Жизнь ему вкусна, и он плотояден. На столе у него три обложки к «Браге» Тихонова, к «Николе» Пильняка и к «Кругу». Он спросил: нравятся ли они мне, я откровенно сказал: нет. Он не обиделся.
За обедом он рассказал Пильняку, что один рабочий на собрании сказал:
— Хотя я в этом вопросе не компенгаген.
30 сентября. Был с Бобой в Детском Театре на «Горбунке». Открытие сезона. Передо мною сидели Зиновьев, Лилина и посередине, между ними, лысый розовый пасторовидный здоровый господин — с которым Лилина меня и познакомила: Андерсен-Нексе, только что прибывший из Дании. «Горбунок» шел отлично — постановка старательная, богатая выдумкой. Текст почти нигде не искажен, театральное действие распределяется по раме, которая окаймляет сцену. Я сидел как очарованный, впервые в жизни я видел подлинный детский театр, и все время думал о тусклой и горькой жизни несчастного автора «Конька Горбунка». Как он ярок и ослепителен на сцене, сколько счастья дал он другим — внукам и правнукам — а сам не получил ничего, кроме злобы. Эту мысль я высказал сидящему рядом со мною господину с вострым носом, который оказался весьма знаменитым сановником. Потом Пильняк и Всеволод Иванов явились за этим датчанином и повезли в «Дом Искусств». В «Доме Искусств» на субботе Серапионов был устроен диспут об искусстве. Андерсен оказался банальным и пресным, а Пильняк стал излагать ему очень сложное credo. Пильняк говорил по-русски, переводчики переводили не слишком точно. Зашел разговор о материи и духе (Stoff und Geist), и всякий раз, когда произносили слово штоф, Пильняк понимающе кивал головой. Замятин был тут же. Он либеральничал. Когда говорили о писателях, он сказал: да, мы так любим писателей, что даже экспортируем их за границу. Пильняк специально ходил к Зиновьеву хлопотать о Замятине, и я видел собственноручную записку Зиновьева с просьбой, обращенной к Мессингу: разрешить 3амятину поездку в Москву. Анненков когда увидел эту записку, долго говорил со мною, что, ежели Замят. такой враг советской власти, то незачем ему выпрашивать у нее записочки и послабления. Вся борьба Замятина бутафорская и маргариновая. <...>
|
9 октября. Был у Кони. <...> Елена Васильевна Пономарева, желая сделать мне приятное, ввела в комнату к нему трех детей, которые стали очень мило декламировать все зараз моего «Крокодила», он заулыбался — но я видел, что ему неприятно, и прекратил детей на полуслове.

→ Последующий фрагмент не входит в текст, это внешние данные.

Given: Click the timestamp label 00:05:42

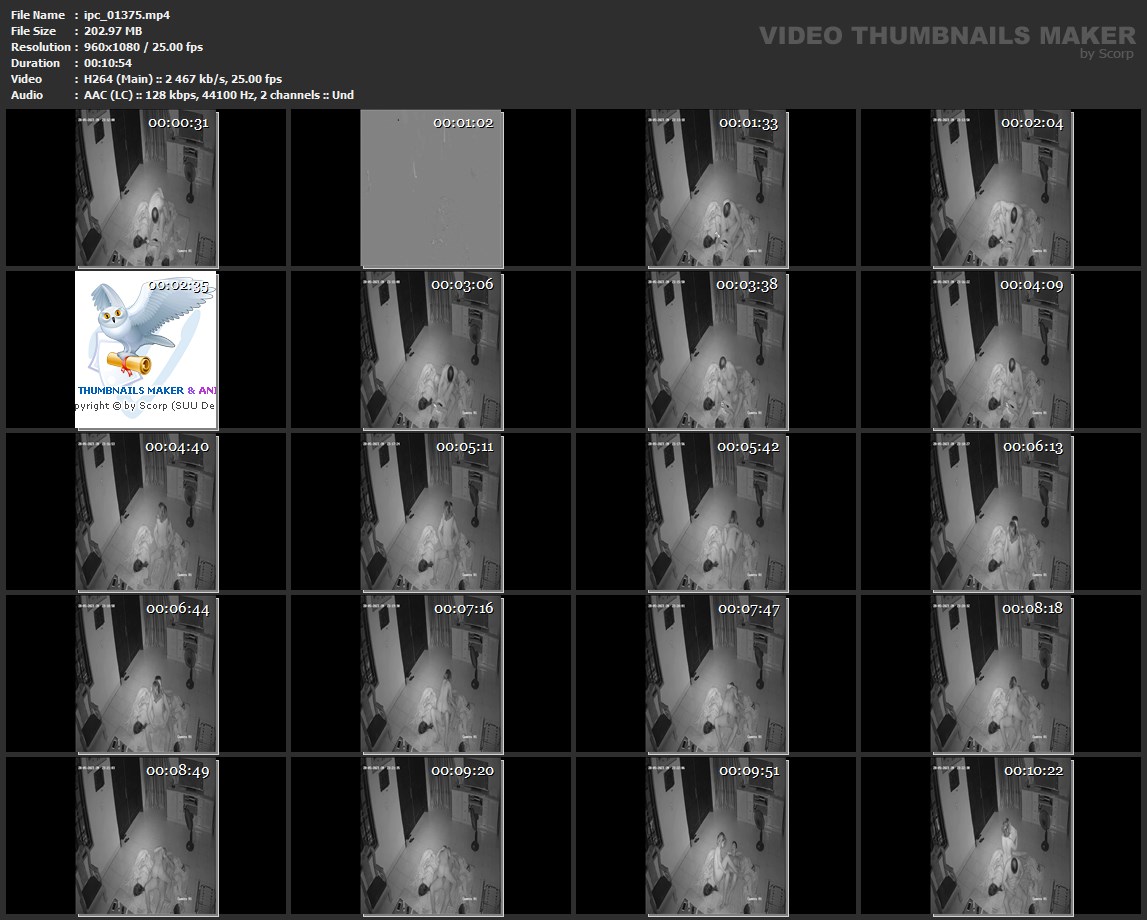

Читал вчера с великим удовольствием книгу о Бакунине, написанную Вячеславом Полонским. Очень, очень хорошая книга. Потом рассказ Федина о палаче — гораздо лучше, чем я думал37.

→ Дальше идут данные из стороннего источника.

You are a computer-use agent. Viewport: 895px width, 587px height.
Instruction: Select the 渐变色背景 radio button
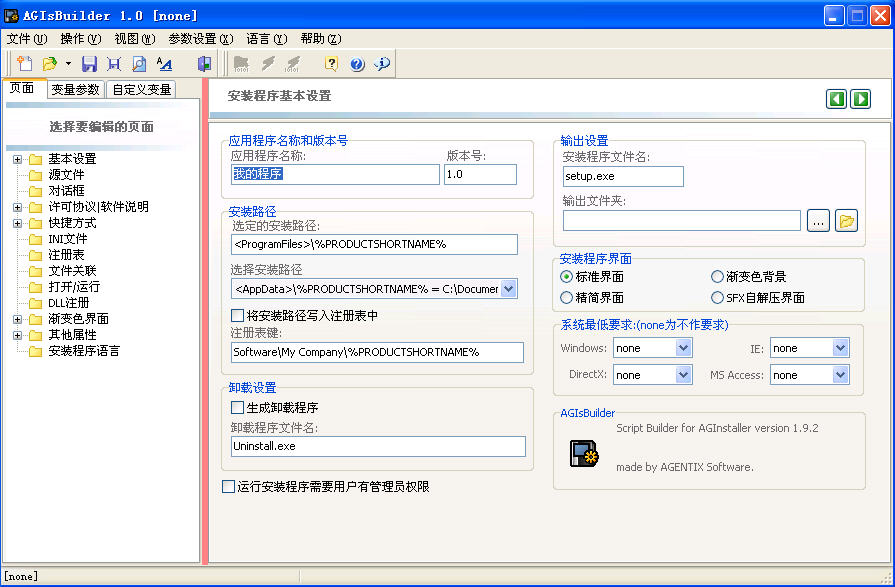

27 ноября 1922. Я в Москве три недели — завтра уезжаю. Живу в 1-й студии Худож. Театра на Советской площади, где у меня отличная комната (лиловый диван, бутафорский из «Катерины Ивановны» Леонида Андреева) и электрич. лампа в 300 свеч. Очень я втянулся в эту странную жизнь и полюбил много и многих. Москву видел мало, т. к. сидел с утра до вечера и спешно переводил Плэйбоя38. Но пробегая по улице — к Филиппову за хлебом или в будочку за яблоками, я замечал одно у всех выражение — счастья. Мужчины счастливы, что на свете есть карты, бега, вина и женщины; женщины с сладострастными, пьяными лицами прилипают грудями к оконным стеклам на Кузнецком, где шелка и бриллианты. Красивого женского мяса — целые вагоны на каждом шагу,— любовь к вещам и удовольствиям страшная,— танцы в таком фаворе, что я знаю семейства, где люди сходятся в 7 час. вечера и до 2 часов ночи не успевают чаю напиться, работают ногами без отдыху: Дикси, фокстрот, one step и хорошие люди, актеры, писатели. Все живут зоологией и физиологией. <...> Психическая жизнь оскудела: в театрах стреляют, буффонят, увлекаются гротесками и проч. Но во всем этом есть одно превосходное качество: сила. Женщины дородны, у мужчин затылки дубовые. Вообще очень много дубовых людей, отличный матерьял для истории. Смотришь на этот дуб и совершенно спокоен за будущее: хорошо. Из дуба можно сделать все что угодно — и если из него сейчас не смастерить Достоевского, то для топорных работ это клад. (Нэп.)
|
28 ноября 1922. Уезжаю. <...> Ну вот актеры: Алексей Денисович Дикий, умный, даровитый, себе на уме — вроде Куприна — чудесный исполнитель Джона в «Сверчке»39 — без высших восприятий, но прочный и приятный человек. На лице у него детски-хитрое, милое выражение, играет он четко, обдуманно, работает, как черт, и режиссерствует без суеты, без криков, но авторитетно. Я сказал ему, что нельзя ставить любовную сцену в «Плэйбое» в тех тонах, в каких ставит он, что это баллада и проч.— он согласился, принял все мои указания и уже две недели работает над этой сценой. Его жена Катерина Ивановна40, молоденькая монголка с опьянелым тихим лицом, за которым чувствуется отчаянная безумная кровь. Я видел, как она пляшет, отдавая пляске всю себя. Лидия Ив. Дейкун, добрая, в пенснэ, жена молодого Аркадия Ив. Добронравова (Благонравова — Е.Ч.), матрона, угощавшая нас макаронами. Гиацинтова, Софья Владимировна, и Попова — знаю их мало, но чувствую: работящи, любящи, уютны. Высокий, ленивый и талантливый Либаков — художник, музыкант, танцор — и Ключарев, молодой человек, 24 лет, который будет играть неподсильную ему главную роль — умница, начитанный, любит стихи, играет на бегах — и волнуется своей ролью очень. Марк Ильич Цыбульский — толстый жуир.
|
Эти люди и не подозревают, как много они сделали для меня, введя меня в свою среду как равного41.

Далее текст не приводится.